7. Move around and use your hands

Although you won’t instill confidence in your project if you are very jittery, moving around erratically, not knowing what to do with your hands and making fast movements, standing dead still can be just as bad. You shouldn’t be afraid to use your arms and hands when talking as it makes you seem more passionate and confident. The same goes for moving around and taking up some space. However, try to make slower, calculated and deliberate movements. You want your movements to seem powerful, yet effortless. You can achieve this through practice.

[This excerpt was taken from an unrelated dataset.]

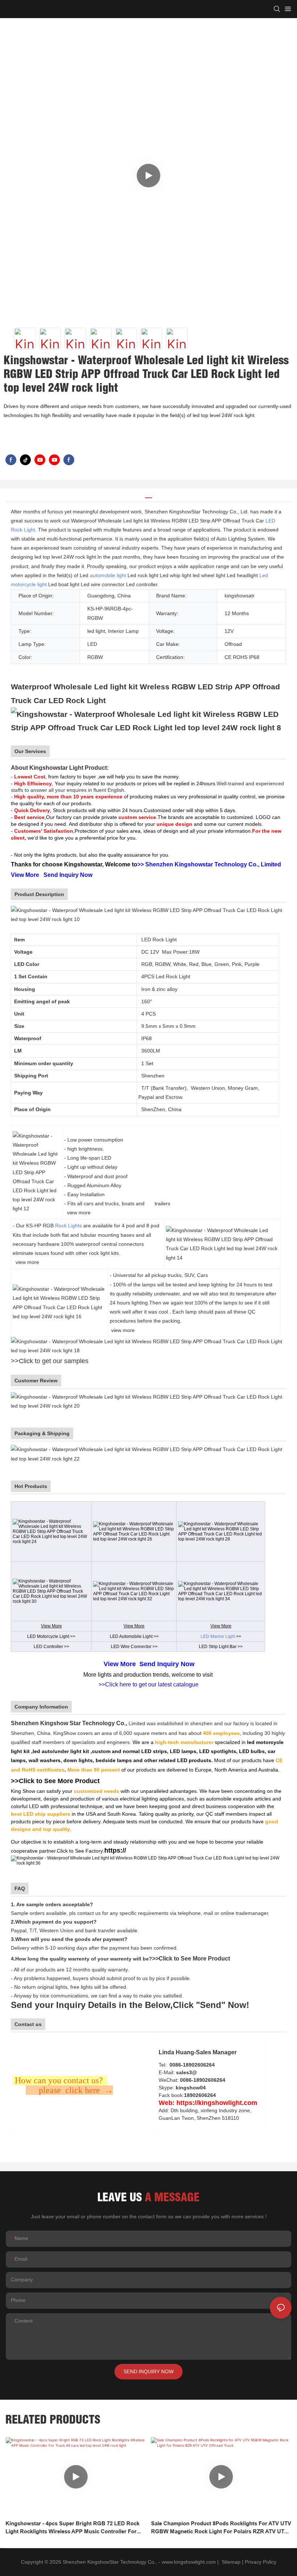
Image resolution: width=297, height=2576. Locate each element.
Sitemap (230, 2562)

8. Engage the audience by making them relate

Sometimes you will lose the audience somewhat in techno-babble, numbers, graphs and abstract ideas. At that point it is important to reel them back in using some good, old-fashioned storytelling. Make comparisons to events from everyday life that most people are more than familiar with. By making things look simple, not only will you help your audience get a better understanding of the subject by enabling them to visualize the information more clearly, you will also draw a connection between you. After all, you are all just regular people with similar experience, you just happen to be performing different roles at the moment.

9. Use funny images in your slides

Although slides are not really necessary at all times, if you do need them to make your point and present your information more effectively, it’s best to liven them up. They say that facts aren’t always black and white, and your presentation should reflect this. Add a bit of color, make the information stand out and use an interesting animation to switch from slide to slide. You can use the slides to add some more humor, both in terms of the text and the images. An image that is used to elicit a positive response needs to be funny within the context of what you are discussing. For example, if you are discussing the topic of authority, an image of Eric Cartman from South Park in a police uniform, demanding that you respect his “authoritah,” is a nice way to have a bit of fun and lighten things up.

Advertising

10. End on a more serious note

When all is said and done you will want the audience to remember the core concepts and keep thinking about what you have said after the presentation is over. This is why you should let things naturally calm down and end with an important idea, quote or even a question. Plant a seed in their mind and make them think. Let us turn to Patrick Henry for a great way to end a speech: “Is life so dear or peace so sweet as to be purchased at the price of chains and slavery? Forbid it, Almighty God! I know not what course others may take; but as for me, give me liberty or give me death.”

As you can see, there is quite a bit to learn when it comes to giving a good presentation, one that is both memorable and fun. Be sure to work on your skills tirelessly and follow in the footsteps of great orators.